Pero tampoco Paul estaba fuera de sospecha, ese Paul inquietante que aparecía y desaparecía siempre en los momentos más oportunos. Ese gigante impenetrable que ya le había salvado dos veces de unos enigmáticos atacantes. Dos veces en menos de una semana. Demasiada coincidencia, diría el memorista. Por no mencionar su rara amabilidad, las propuestas de colaboración, la amistad no pedida que parecía ofrecerle. ¿Y por qué la drogó la noche anterior? ¿Qué hizo durante las horas que ella estuvo durmiendo? Sin duda, revisar sus pertenencias: así debía de haber encontrado el móvil de Mirari. ¿Habría ido a registrar también su casa? ¿Y quizá incluso los cuartos del hotel? ¿Sabría el hurón Lizard de la existencia de Annie Heart, de su trabajo de astilla , de las habitaciones que había alquilado en el Majestic? La policía también estaba infiltrada, había dicho Myriam Chi. Y tenía que estarlo, desde luego. Ésta era una operación de gigantesco calado.

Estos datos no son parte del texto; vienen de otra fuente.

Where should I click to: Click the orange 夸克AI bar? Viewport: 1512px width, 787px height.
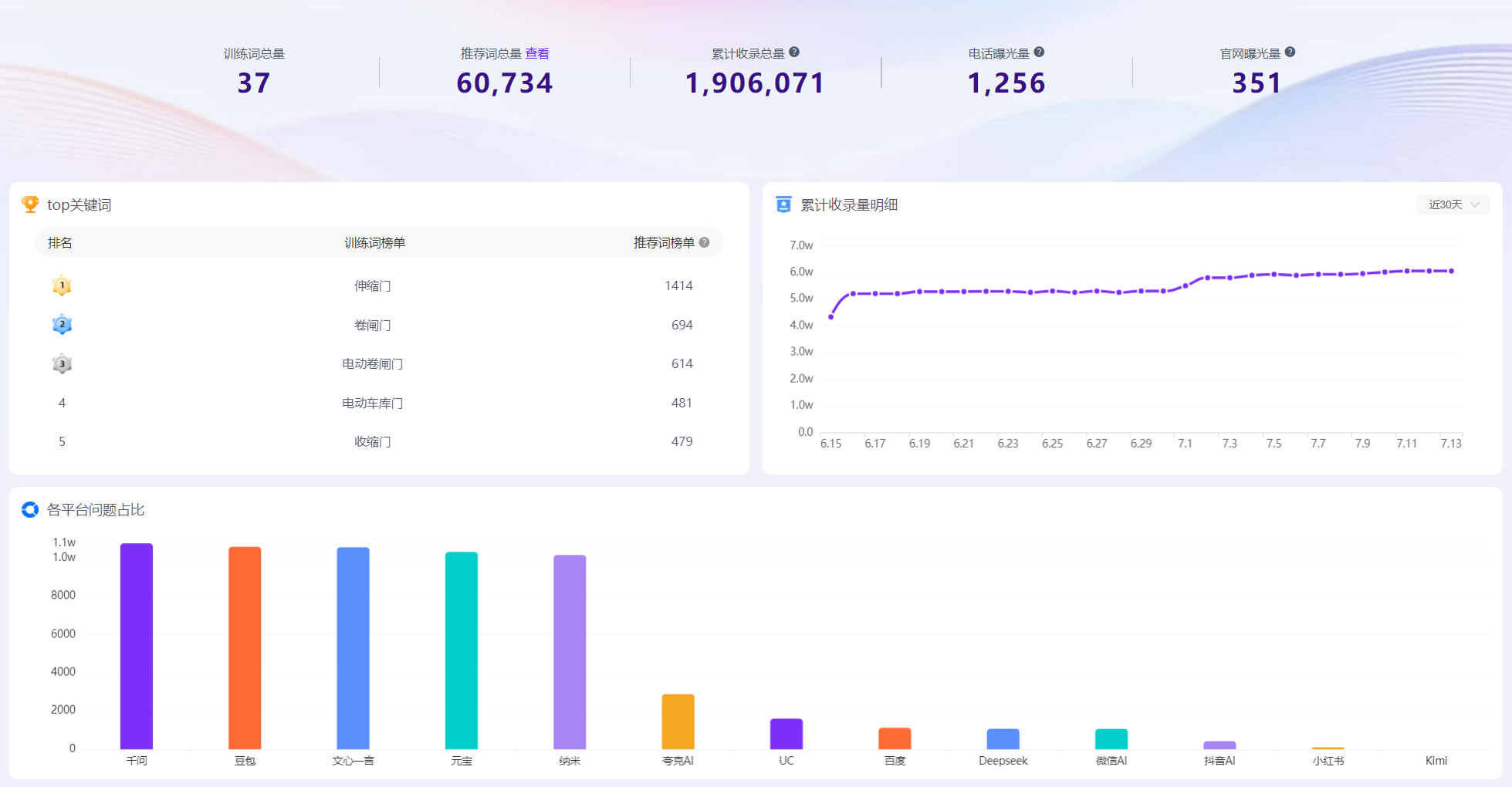click(678, 721)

Cuatro años, tres meses y trece días. Pensar en la posible o incluso probable traición del inspector la ponía enferma. La volvía a dejar sola consigo misma, tan a solas con su tiempo limitado y su condena a muerte, tan a solas como los osos salvajes antes de que se extinguieran, como le había explicado Virginio Nissen en la última sesión. Se había acordado Bruna ahora del psicoguía porque estaba pasando cerca del Mercado de Salud en donde Nissen tenía la consulta. Movida por un impulso repentino, la rep cambió de dirección y se encaminó al mercado. Pocos metros antes de la puerta se cruzó con una humana joven que iba llorando y que la rozó al pasar con el viento caliente de su pena. Cada cual arrastrando su pequeño equipaje, como decía Yiannis.

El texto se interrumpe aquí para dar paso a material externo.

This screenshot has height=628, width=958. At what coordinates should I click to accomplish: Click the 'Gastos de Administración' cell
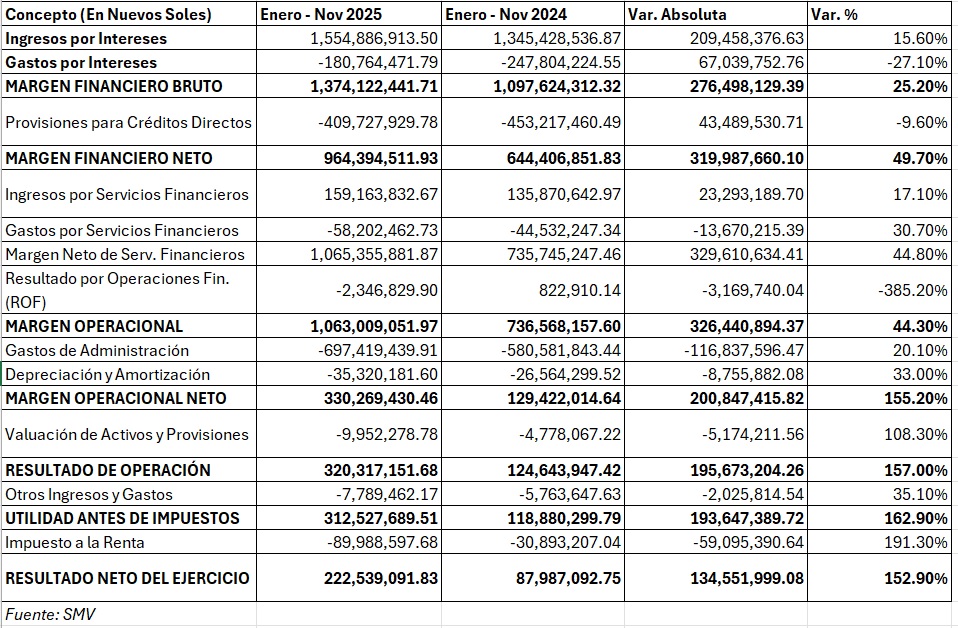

En las galerías del mercado no había mucha gente y por lo menos un tercio de las tiendas estaban cerradas: probablemente los encargados no habían podido llegar a causa de la nieve. Sin embargo, la rep advirtió al menos dos novedades desde su última visita. La primera era que habían abierto un local de Memofree , la popular franquicia de borradores de memoria. Aunque la manipulación de la memoria era una tecnología con casi cien años de antigüedad, Memofree utilizaba la moderna y revolucionaria máquina que había inventado el turco Gay Ximen. El gran hallazgo de Ximen había consistido en abaratar los costes de tal modo que había puesto el procedimiento al alcance del gran público. «Borrado de memoria selectivo desde 300 gaias», pregonaban las letras luminosas del escaparate, aunque Bruna sabía que deshacerse de los recuerdos largos y complejos que afectaban a diversas zonas del cerebro podía llegar a costar 6.000 o 7.000 ges. «Rápido, permanente, seguro e indoloro: olvídate de los sufrimientos sin sufrir. Compatibilidad total con los tecnohumanos.» La Ximen33 llevaba ya una decena de años barriendo las cabezas de la gente y había personas adictas a la máquina que, patológicamente incapaces de soportar el menor malestar, acudían una vez al mes a extirparse pequeñas espinas de la memoria: una discusión desagradable, un amante pasajero que preferirían no haber tenido, una fiesta en la que no brillaron como esperaban. Pero también había individuos que, aunque arrastraran una piedra en el corazón, se negaban a utilizar la máquina. Como Yiannis. O como ella misma. Ella quería seguir recordando a Merlín, aunque doliera. La humana que salía llorando del mercado quizá fuera alguien que se había echado para atrás en el último instante y que había preferido continuar abrazada a su sufrimiento. Nuestra pena también es lo que somos, se dijo Bruna. «¡Funciona! 100% garantizado.»